WASHINGTON (CNN) -- Alberto Gonzales will say goodbye to Justice Department colleagues on Friday, ending his tumultuous term as the nation's attorney general.
Gonzales was under fire during much of his term as attorney general.
Gonzales had announced on August 28 that he was resigning. President Bush said he would accept the resignation reluctantly.
Throughout Gonzales' time as attorney general, controversies surrounded his positions on issues such as U.S. interrogation techniques and the wiretapping of conversations between Americans and suspected terrorists overseas.
Detractors said Gonzales' primary role seemed to be defending administration policies, not applying the law.
For his part, Gonzales -- the first Latino to head the Justice Department -- said his "worst days have been better than my father's best days."
Criticism of Gonzales peaked earlier this year over the firing of several U.S. attorneys in 2006 -- terminations that were alleged to have been politically motivated.

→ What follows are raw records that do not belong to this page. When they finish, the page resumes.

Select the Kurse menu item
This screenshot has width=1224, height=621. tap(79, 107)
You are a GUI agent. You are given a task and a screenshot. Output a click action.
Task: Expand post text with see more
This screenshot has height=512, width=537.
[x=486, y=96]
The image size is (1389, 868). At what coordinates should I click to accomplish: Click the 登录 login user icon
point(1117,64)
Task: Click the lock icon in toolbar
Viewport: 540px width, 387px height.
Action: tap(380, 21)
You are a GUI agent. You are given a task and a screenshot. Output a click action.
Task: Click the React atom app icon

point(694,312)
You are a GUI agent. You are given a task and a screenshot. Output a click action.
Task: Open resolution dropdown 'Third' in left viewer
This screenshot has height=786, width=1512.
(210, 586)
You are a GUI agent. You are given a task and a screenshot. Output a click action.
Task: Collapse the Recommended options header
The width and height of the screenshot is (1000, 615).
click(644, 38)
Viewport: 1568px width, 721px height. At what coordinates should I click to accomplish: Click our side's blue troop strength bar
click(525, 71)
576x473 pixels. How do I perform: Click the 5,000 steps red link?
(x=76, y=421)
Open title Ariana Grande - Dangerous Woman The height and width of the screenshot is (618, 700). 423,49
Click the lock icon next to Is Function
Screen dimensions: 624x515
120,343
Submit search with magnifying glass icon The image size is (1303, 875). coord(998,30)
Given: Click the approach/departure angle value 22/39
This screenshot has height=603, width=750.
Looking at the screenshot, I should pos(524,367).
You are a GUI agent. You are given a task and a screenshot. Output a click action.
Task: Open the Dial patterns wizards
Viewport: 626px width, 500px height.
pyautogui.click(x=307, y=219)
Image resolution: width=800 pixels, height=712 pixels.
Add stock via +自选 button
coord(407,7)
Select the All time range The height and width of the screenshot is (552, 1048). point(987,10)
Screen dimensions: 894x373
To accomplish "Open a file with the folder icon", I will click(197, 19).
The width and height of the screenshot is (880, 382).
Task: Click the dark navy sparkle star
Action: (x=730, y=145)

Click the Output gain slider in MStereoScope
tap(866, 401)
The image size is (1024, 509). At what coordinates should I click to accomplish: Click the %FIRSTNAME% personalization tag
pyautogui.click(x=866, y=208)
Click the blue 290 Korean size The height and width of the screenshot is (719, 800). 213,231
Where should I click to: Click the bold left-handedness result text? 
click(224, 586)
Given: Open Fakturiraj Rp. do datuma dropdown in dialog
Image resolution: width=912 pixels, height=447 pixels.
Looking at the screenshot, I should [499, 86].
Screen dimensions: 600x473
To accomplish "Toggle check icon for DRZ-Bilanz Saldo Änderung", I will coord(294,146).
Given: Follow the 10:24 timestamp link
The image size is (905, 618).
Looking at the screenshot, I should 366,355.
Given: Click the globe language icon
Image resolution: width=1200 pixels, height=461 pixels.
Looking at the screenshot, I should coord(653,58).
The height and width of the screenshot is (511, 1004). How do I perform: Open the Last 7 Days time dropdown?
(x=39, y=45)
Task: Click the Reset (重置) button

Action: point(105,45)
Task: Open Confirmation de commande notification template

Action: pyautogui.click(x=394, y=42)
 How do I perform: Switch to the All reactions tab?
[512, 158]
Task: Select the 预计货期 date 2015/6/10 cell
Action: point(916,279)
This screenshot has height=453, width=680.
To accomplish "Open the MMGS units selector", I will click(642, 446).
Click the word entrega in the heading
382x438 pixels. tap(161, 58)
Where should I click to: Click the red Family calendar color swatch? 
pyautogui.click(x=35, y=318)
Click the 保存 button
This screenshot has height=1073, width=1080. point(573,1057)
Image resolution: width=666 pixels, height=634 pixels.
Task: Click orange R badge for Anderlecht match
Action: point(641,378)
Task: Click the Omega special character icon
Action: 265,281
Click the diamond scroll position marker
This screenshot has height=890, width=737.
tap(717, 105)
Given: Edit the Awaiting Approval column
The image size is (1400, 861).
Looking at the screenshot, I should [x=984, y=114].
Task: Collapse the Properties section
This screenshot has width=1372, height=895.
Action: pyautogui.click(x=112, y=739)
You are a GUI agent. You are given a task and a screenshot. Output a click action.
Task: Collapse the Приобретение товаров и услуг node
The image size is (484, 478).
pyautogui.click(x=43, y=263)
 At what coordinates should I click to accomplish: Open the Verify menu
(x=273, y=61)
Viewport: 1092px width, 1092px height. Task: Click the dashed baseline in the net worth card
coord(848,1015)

In probing the U.S. attorney firings, the Senate Judiciary Committee called on Gonzales to testify. When doing so, Gonzales repeatedly seemed to contradict himself, other members of his department or Justice Department documents.
"Alberto Gonzales was never the right man for this job," Senate Majority Leader Harry Reid, D-Nevada, said after the attorney general announced his plans to resign. "He lacked independence, he lacked judgment and he lacked the spine to say no to Karl Rove."
Rove, another longtime Bush official and his top political adviser, also stepped down recently.
After Gonzales announced his intention to resign, Bush defended his "close friend" and slammed what he called "unfair treatment" of him.
The president said it was "sad that we live in a time when a talented and honorable person" is impeded "from doing important work."
Gonzales won Senate confirmation as the 80th U.S. attorney general in 2005.
Several names have been floated as a possible successor to Gonzales, among them former Deputy Attorney General Larry Thompson and Securities and Exchange Commission chief Christopher Cox.
Thompson holds a general counsel position at PepsiCo. "He's widely liked and very popular within the Justice Department," Newsweek investigative correspondent Michael Isikoff has said of Thompson. "Ideally, he would be a non-divisive choice."
Former Deputy Assistant Attorney General Noel Francisco agreed that Thompson -- who would be the first African-American attorney general -- might be embraced by both Republicans and Democrats.
Cox is a 17-year veteran GOP congressman from California who also served President Reagan as senior associate counsel.
Also mentioned as a possible Gonzales successor: Homeland Security chief Michael Chertoff. But a Chertoff nomination could run into problems because of his role during Hurricane Katrina.
New York Sen. Charles E. Schumer, a Democratic member of the Senate Judiciary Committee, has suggested that a Chertoff confirmation hearing would be contentious.
"I would say there are a lot of questions about Michael Chertoff that will have to be answered," Schumer said last month.